Time got away from me and I've no idea where it went. it's always the same.
Wondering where that cup of tea is that Josh is meant to be making.
My usual preoccupations and obsessions, Face book, Twitter, new books, unfinished projects and new techniques with fabric.
I'm wondering whee I'm going with this post, and I've just realised, I'm too tired to make sense, so i abdicate all responsibility for the nonsense posting that is coming and I'll just carry on with this stream of barely consciousness.
One thing I want to say is to wish everyone a great new year and that all of their wishes wants and needs come true, go to the doctors if you are worried about anything, don't put it off. Give your children a hug and tell them you love them, they are beautiful and wonderful and you are proud of them.
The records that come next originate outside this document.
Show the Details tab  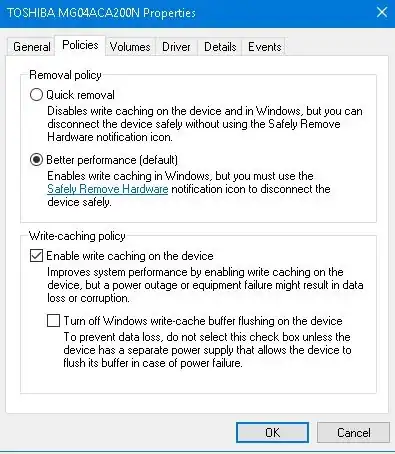click(220, 47)
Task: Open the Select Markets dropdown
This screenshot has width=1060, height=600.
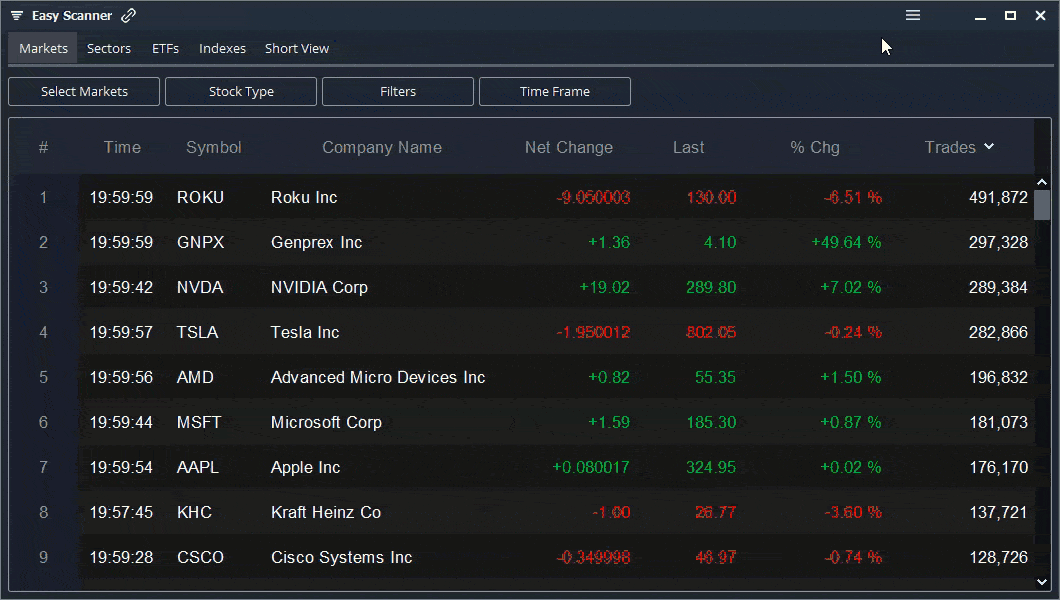Action: pos(83,91)
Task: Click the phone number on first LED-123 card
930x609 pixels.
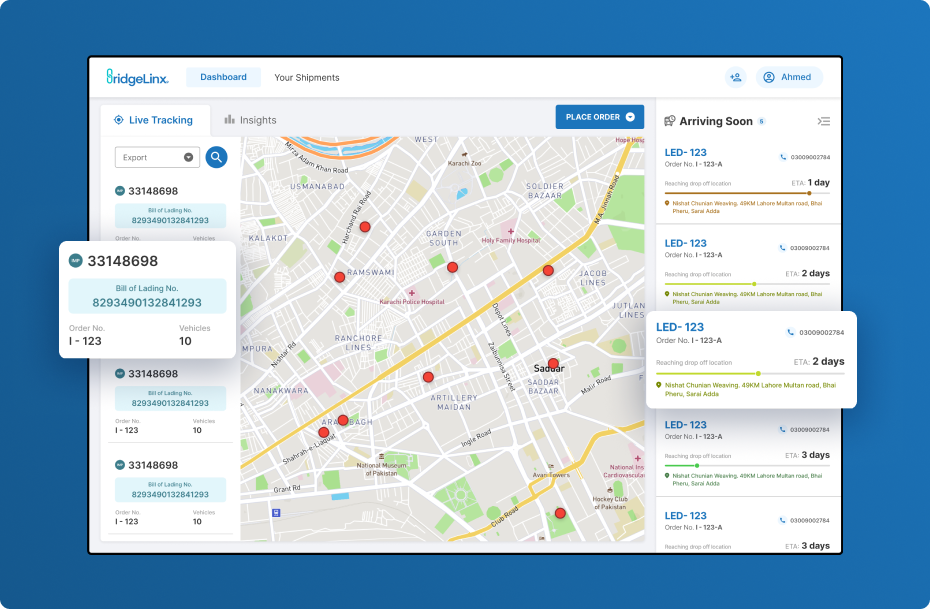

Take the dog out for a walk, stroke the cat, phone your Granny, commit a random act of kindness and eat a big fat cake all to yourself at least once this year, but make sure you eat your veggies too.
I'm off to bed soon I think.
Sleepy.
Chasing a Glitter Path
21 hours ago
5 comments:
I'm reading. Not always commenting but definitely Reading. :-). I enjoy a stream of consciousness every now and again. :-)
Hello Sam!
What a sad post! Well, usually the end of the year is time for reflection...don't take too much on you though!
The fact that you don't feel tired when you work in a studio is normal: it's because you enjoy doing it and it's your creativity speaking. I have the same with my 'normal' job and writing. Never tired to write but start falling asleep when I have to do the same for my job...he-he
Worked yesterday and felling tired again today, but I think it won't take me long to get used to working long shifts again. The good news is they like me(which always amazes me) and they keep trying to book me everyday! Not sure I could manage to work full time again!
wow,interesting piece.....
glad about you working and that'they like you',let that not surprise you!! you are likeable,yet misunderstood but i totally think theres nothing to misunderstand....honestly.
sad you miss Helen,glad you made a gift together with Josh,i think hes a nice boy,and i do pray your friend gets better,i believe in God and miracles so will get on my African knees for her,it shall be well.Dont take all the negative stuff to heart but reflection is a good thing and i can bet you a thousand dollars there isnt that many people reflecting as sensibly as you've done in this piece...todays world is all about me,me and mine.
someone has got to think of the others...how considerate of you Sam!
Thank you, Nancy. for your comment. It always makes me feel better to hear that people understand and feel the same as me about things. DO pray for Debbie, she needs all the help she can get.